RAW RECORDS –

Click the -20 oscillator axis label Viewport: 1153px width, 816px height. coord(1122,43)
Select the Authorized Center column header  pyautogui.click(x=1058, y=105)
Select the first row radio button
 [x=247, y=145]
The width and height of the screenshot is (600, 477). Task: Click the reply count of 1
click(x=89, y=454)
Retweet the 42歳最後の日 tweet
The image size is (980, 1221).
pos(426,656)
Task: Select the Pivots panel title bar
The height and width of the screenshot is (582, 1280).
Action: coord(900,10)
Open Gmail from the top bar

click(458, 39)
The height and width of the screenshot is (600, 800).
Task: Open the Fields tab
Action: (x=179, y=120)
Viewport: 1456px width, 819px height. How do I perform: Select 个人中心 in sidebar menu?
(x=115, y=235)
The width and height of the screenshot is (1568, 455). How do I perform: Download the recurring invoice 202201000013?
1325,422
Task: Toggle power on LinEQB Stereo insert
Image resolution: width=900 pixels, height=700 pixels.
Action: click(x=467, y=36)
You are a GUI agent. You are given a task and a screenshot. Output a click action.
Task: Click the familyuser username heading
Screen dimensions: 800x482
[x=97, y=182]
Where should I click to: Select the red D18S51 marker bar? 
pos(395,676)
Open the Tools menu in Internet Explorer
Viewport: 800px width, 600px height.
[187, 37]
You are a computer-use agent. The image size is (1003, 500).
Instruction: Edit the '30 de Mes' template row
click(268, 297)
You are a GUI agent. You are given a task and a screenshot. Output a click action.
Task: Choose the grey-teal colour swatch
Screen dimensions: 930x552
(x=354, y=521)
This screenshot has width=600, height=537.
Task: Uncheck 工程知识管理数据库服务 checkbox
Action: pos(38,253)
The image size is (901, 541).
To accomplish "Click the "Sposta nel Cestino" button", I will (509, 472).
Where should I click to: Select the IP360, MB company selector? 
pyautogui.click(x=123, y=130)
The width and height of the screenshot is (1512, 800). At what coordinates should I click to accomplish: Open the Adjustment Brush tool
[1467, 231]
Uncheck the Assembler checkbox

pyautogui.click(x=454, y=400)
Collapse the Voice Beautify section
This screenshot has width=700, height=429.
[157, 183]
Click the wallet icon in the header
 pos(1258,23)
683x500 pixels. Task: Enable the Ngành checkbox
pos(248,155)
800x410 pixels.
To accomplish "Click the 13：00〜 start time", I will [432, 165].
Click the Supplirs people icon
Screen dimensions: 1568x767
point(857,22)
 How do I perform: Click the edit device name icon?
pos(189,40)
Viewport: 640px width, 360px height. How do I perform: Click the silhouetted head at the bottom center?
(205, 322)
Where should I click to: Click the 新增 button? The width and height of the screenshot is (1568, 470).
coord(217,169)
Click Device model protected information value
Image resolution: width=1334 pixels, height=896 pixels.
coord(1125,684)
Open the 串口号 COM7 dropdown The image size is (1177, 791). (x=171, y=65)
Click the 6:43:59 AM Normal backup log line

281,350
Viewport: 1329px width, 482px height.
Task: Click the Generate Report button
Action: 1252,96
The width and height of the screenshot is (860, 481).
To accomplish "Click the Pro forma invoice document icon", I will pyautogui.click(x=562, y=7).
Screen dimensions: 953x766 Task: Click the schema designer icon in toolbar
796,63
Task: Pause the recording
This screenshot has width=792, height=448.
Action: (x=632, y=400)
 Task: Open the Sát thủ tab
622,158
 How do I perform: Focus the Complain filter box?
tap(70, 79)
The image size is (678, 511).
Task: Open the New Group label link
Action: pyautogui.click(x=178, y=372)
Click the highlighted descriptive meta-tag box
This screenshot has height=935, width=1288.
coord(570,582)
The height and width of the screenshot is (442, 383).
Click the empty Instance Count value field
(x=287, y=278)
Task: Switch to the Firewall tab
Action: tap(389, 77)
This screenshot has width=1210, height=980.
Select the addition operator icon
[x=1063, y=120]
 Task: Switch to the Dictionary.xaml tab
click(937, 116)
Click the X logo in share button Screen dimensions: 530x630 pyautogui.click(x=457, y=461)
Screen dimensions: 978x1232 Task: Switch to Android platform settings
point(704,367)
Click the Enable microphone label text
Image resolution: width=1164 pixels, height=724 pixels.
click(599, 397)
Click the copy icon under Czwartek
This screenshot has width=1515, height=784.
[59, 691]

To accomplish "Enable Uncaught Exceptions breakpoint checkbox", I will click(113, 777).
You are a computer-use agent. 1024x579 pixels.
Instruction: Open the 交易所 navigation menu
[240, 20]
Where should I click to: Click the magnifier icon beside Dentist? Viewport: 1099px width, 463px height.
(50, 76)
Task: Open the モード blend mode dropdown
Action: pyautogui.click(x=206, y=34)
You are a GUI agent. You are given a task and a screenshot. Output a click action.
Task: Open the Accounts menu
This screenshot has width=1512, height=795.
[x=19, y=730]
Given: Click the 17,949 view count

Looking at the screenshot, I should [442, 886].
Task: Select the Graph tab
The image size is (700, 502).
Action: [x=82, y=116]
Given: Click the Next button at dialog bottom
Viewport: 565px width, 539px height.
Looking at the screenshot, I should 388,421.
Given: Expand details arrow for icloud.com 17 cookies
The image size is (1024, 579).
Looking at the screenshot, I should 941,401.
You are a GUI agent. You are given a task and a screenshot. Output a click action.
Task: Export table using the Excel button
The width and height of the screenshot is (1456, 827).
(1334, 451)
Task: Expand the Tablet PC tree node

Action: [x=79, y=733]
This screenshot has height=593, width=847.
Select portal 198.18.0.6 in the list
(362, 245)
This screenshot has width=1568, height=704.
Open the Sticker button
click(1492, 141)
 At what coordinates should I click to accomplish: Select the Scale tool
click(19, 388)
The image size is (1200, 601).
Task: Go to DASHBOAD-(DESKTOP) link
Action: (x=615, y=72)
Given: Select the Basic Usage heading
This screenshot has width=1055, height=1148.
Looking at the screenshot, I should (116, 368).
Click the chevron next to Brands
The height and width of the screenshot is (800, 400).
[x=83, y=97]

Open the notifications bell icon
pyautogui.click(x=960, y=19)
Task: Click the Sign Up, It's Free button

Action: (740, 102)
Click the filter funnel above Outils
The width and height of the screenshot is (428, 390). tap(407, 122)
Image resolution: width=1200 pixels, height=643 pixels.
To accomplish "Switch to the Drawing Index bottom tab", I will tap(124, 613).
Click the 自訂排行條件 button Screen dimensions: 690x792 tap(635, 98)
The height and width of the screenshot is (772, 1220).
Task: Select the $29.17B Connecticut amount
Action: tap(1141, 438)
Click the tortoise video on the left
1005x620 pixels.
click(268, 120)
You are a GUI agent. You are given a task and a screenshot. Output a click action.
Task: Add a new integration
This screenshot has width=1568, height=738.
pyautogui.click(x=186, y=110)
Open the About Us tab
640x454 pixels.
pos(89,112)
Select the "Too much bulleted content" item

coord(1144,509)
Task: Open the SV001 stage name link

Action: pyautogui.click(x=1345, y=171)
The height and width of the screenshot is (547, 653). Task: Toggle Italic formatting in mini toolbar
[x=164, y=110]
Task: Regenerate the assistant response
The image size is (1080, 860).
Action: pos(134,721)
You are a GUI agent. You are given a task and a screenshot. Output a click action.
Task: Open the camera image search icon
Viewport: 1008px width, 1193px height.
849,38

PROBLEM TO WORK ON – Copy every one of the entries above without any changes.

RESULT OF THIS TASK –
Click the -20 oscillator axis label Viewport: 1153px width, 816px height. coord(1122,43)
Select the Authorized Center column header  pyautogui.click(x=1058, y=105)
Select the first row radio button
 [x=247, y=145]
The width and height of the screenshot is (600, 477). Task: Click the reply count of 1
click(x=89, y=454)
Retweet the 42歳最後の日 tweet
The image size is (980, 1221).
pos(426,656)
Task: Select the Pivots panel title bar
The height and width of the screenshot is (582, 1280).
Action: coord(900,10)
Open Gmail from the top bar

click(458, 39)
The height and width of the screenshot is (600, 800).
Task: Open the Fields tab
Action: (x=179, y=120)
Viewport: 1456px width, 819px height. How do I perform: Select 个人中心 in sidebar menu?
(x=115, y=235)
The width and height of the screenshot is (1568, 455). How do I perform: Download the recurring invoice 202201000013?
1325,422
Task: Toggle power on LinEQB Stereo insert
Image resolution: width=900 pixels, height=700 pixels.
Action: click(x=467, y=36)
You are a GUI agent. You are given a task and a screenshot. Output a click action.
Task: Click the familyuser username heading
Screen dimensions: 800x482
[x=97, y=182]
Where should I click to: Select the red D18S51 marker bar? 
pos(395,676)
Open the Tools menu in Internet Explorer
Viewport: 800px width, 600px height.
[187, 37]
You are a computer-use agent. The image size is (1003, 500).
Instruction: Edit the '30 de Mes' template row
click(268, 297)
You are a GUI agent. You are given a task and a screenshot. Output a click action.
Task: Choose the grey-teal colour swatch
Screen dimensions: 930x552
(x=354, y=521)
This screenshot has width=600, height=537.
Task: Uncheck 工程知识管理数据库服务 checkbox
Action: pos(38,253)
The image size is (901, 541).
To accomplish "Click the "Sposta nel Cestino" button", I will (509, 472).
Where should I click to: Select the IP360, MB company selector? 
pyautogui.click(x=123, y=130)
The width and height of the screenshot is (1512, 800). At what coordinates should I click to accomplish: Open the Adjustment Brush tool
[1467, 231]
Uncheck the Assembler checkbox

pyautogui.click(x=454, y=400)
Collapse the Voice Beautify section
This screenshot has width=700, height=429.
[157, 183]
Click the wallet icon in the header
 pos(1258,23)
683x500 pixels. Task: Enable the Ngành checkbox
pos(248,155)
800x410 pixels.
To accomplish "Click the 13：00〜 start time", I will [432, 165].
Click the Supplirs people icon
Screen dimensions: 1568x767
point(857,22)
 How do I perform: Click the edit device name icon?
pos(189,40)
Viewport: 640px width, 360px height. How do I perform: Click the silhouetted head at the bottom center?
(205, 322)
Where should I click to: Click the 新增 button? The width and height of the screenshot is (1568, 470).
coord(217,169)
Click Device model protected information value
Image resolution: width=1334 pixels, height=896 pixels.
coord(1125,684)
Open the 串口号 COM7 dropdown The image size is (1177, 791). (x=171, y=65)
Click the 6:43:59 AM Normal backup log line

281,350
Viewport: 1329px width, 482px height.
Task: Click the Generate Report button
Action: 1252,96
The width and height of the screenshot is (860, 481).
To accomplish "Click the Pro forma invoice document icon", I will pyautogui.click(x=562, y=7).
Screen dimensions: 953x766 Task: Click the schema designer icon in toolbar
796,63
Task: Pause the recording
This screenshot has width=792, height=448.
Action: (x=632, y=400)
 Task: Open the Sát thủ tab
622,158
 How do I perform: Focus the Complain filter box?
tap(70, 79)
The image size is (678, 511).
Task: Open the New Group label link
Action: pyautogui.click(x=178, y=372)
Click the highlighted descriptive meta-tag box
This screenshot has height=935, width=1288.
coord(570,582)
The height and width of the screenshot is (442, 383).
Click the empty Instance Count value field
(x=287, y=278)
Task: Switch to the Firewall tab
Action: tap(389, 77)
This screenshot has width=1210, height=980.
Select the addition operator icon
[x=1063, y=120]
 Task: Switch to the Dictionary.xaml tab
click(937, 116)
Click the X logo in share button Screen dimensions: 530x630 pyautogui.click(x=457, y=461)
Screen dimensions: 978x1232 Task: Switch to Android platform settings
point(704,367)
Click the Enable microphone label text
Image resolution: width=1164 pixels, height=724 pixels.
click(599, 397)
Click the copy icon under Czwartek
This screenshot has width=1515, height=784.
[59, 691]

To accomplish "Enable Uncaught Exceptions breakpoint checkbox", I will click(113, 777).
You are a computer-use agent. 1024x579 pixels.
Instruction: Open the 交易所 navigation menu
[240, 20]
Where should I click to: Click the magnifier icon beside Dentist? Viewport: 1099px width, 463px height.
(50, 76)
Task: Open the モード blend mode dropdown
Action: pyautogui.click(x=206, y=34)
You are a GUI agent. You are given a task and a screenshot. Output a click action.
Task: Open the Accounts menu
This screenshot has width=1512, height=795.
[x=19, y=730]
Given: Click the 17,949 view count

Looking at the screenshot, I should [442, 886].
Task: Select the Graph tab
The image size is (700, 502).
Action: [x=82, y=116]
Given: Click the Next button at dialog bottom
Viewport: 565px width, 539px height.
Looking at the screenshot, I should 388,421.
Given: Expand details arrow for icloud.com 17 cookies
The image size is (1024, 579).
Looking at the screenshot, I should 941,401.
You are a GUI agent. You are given a task and a screenshot. Output a click action.
Task: Export table using the Excel button
The width and height of the screenshot is (1456, 827).
(1334, 451)
Task: Expand the Tablet PC tree node

Action: [x=79, y=733]
This screenshot has height=593, width=847.
Select portal 198.18.0.6 in the list
(362, 245)
This screenshot has width=1568, height=704.
Open the Sticker button
click(1492, 141)
 At what coordinates should I click to accomplish: Select the Scale tool
click(19, 388)
The image size is (1200, 601).
Task: Go to DASHBOAD-(DESKTOP) link
Action: (x=615, y=72)
Given: Select the Basic Usage heading
This screenshot has width=1055, height=1148.
Looking at the screenshot, I should (116, 368).
Click the chevron next to Brands
The height and width of the screenshot is (800, 400).
[x=83, y=97]

Open the notifications bell icon
pyautogui.click(x=960, y=19)
Task: Click the Sign Up, It's Free button

Action: (740, 102)
Click the filter funnel above Outils
The width and height of the screenshot is (428, 390). tap(407, 122)
Image resolution: width=1200 pixels, height=643 pixels.
To accomplish "Switch to the Drawing Index bottom tab", I will tap(124, 613).
Click the 自訂排行條件 button Screen dimensions: 690x792 tap(635, 98)
The height and width of the screenshot is (772, 1220).
Task: Select the $29.17B Connecticut amount
Action: tap(1141, 438)
Click the tortoise video on the left
1005x620 pixels.
click(268, 120)
You are a GUI agent. You are given a task and a screenshot. Output a click action.
Task: Add a new integration
This screenshot has width=1568, height=738.
pyautogui.click(x=186, y=110)
Open the About Us tab
640x454 pixels.
pos(89,112)
Select the "Too much bulleted content" item

coord(1144,509)
Task: Open the SV001 stage name link

Action: pyautogui.click(x=1345, y=171)
The height and width of the screenshot is (547, 653). Task: Toggle Italic formatting in mini toolbar
[x=164, y=110]
Task: Regenerate the assistant response
The image size is (1080, 860).
Action: pos(134,721)
You are a GUI agent. You are given a task and a screenshot. Output a click action.
Task: Open the camera image search icon
Viewport: 1008px width, 1193px height.
849,38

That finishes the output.